Monday, April 7, 2014

Ghost Lights

The other night, after finishing my shift at Kinky Boots, I made my way out through the house instead of the lobby.  It was completely dark except for the lamp onstage.  I stopped and took a moment backstage to look. There was a dark, peaceful feeling to the place, in such stark contrast to the light, music and energy of an hour before.  The seats were empty that were filled to capacity.  The history of the theater really drew me in for those few moments.  But what really drew me in was the lamp.
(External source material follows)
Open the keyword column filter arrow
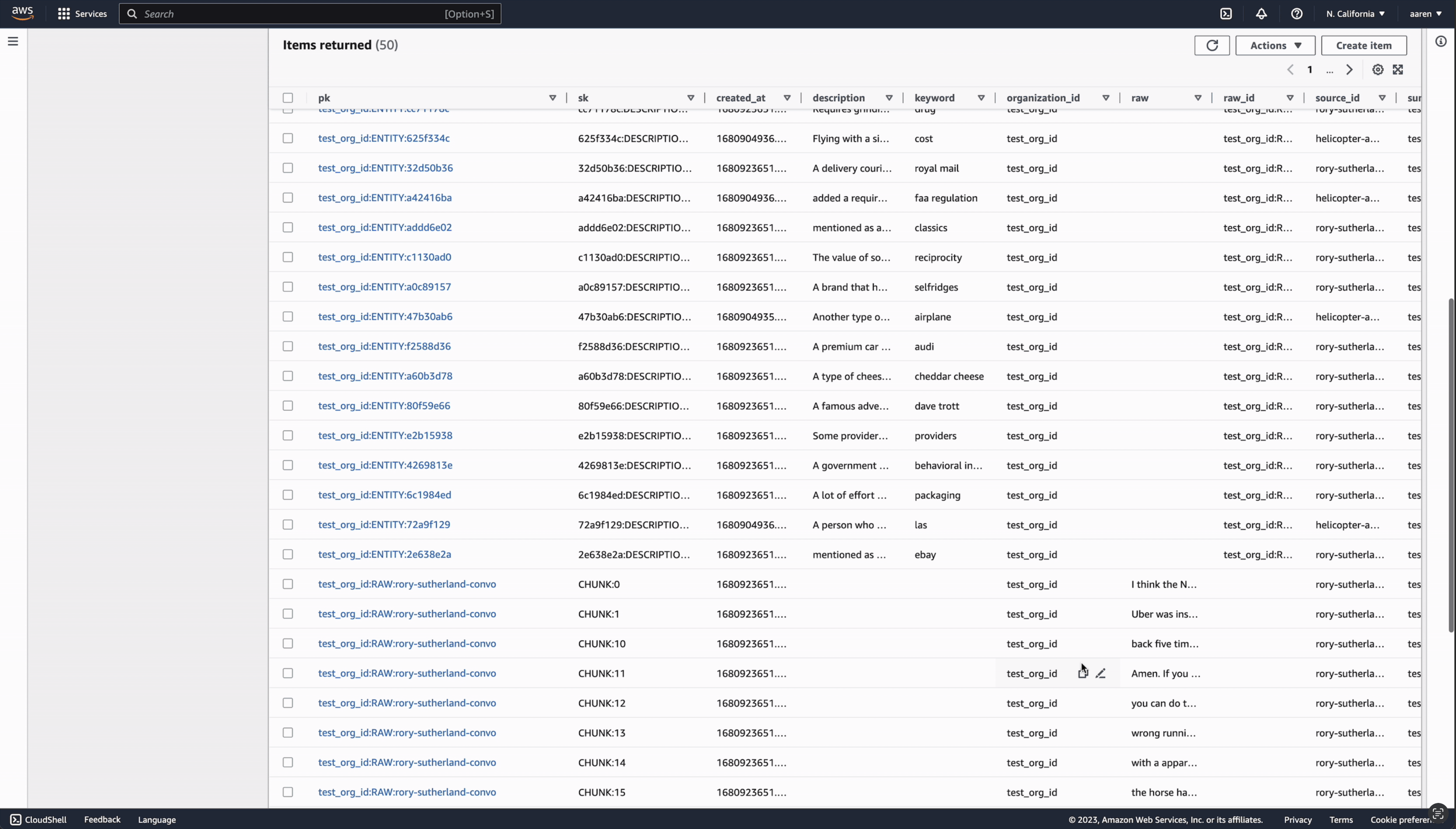click(981, 98)
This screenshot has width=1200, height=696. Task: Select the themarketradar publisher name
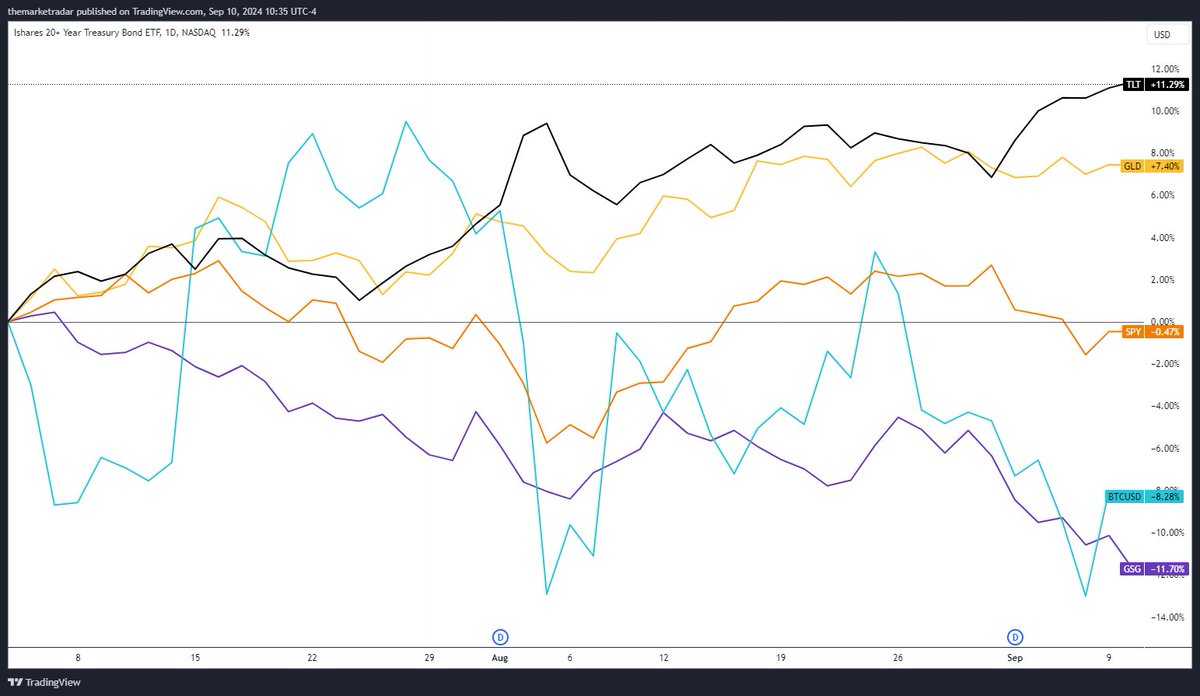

In theater, there is always a lamp on an empty stage that never goes out.  It's called a ghost light.  Nobody needs anyone to fall off the stage while making their way across to the lighting console, or tripping over a set peace.  So it is definitely there for safety reasons.  But like so many things in theater, there is folklore and superstition surrounding the ghost light too.  Because Wikipedia explains it so much better than me, I defer to it:

The superstitious have various justifications for the ghost light in relation to the supernatural. A popular theatrical superstition holds that every theater has a ghost, and some theaters have traditions to appease ghosts that reach far back into their history. For example, the Palace Theatre, London keeps two seats in their balcony permanently bolted open to provide seating for the theater ghosts. Similar superstitions hold that ghost lights provide opportunities for ghosts to perform onstage, thus appeasing them and preventing them from cursing the theater or sabotaging the set or production. This is also used to explain the traditional one day a week that theaters are closed.
Others hold that the use of ghost lights predates the invention of electricity, when theaters were lit with coal gas lamps powered by coal gas generators. Leaving a flame burning would prevent the buildup of pressure in the gas lines which could cause an explosion. Several hundred theaters burned down from 1800 until the invention of the electric bulb.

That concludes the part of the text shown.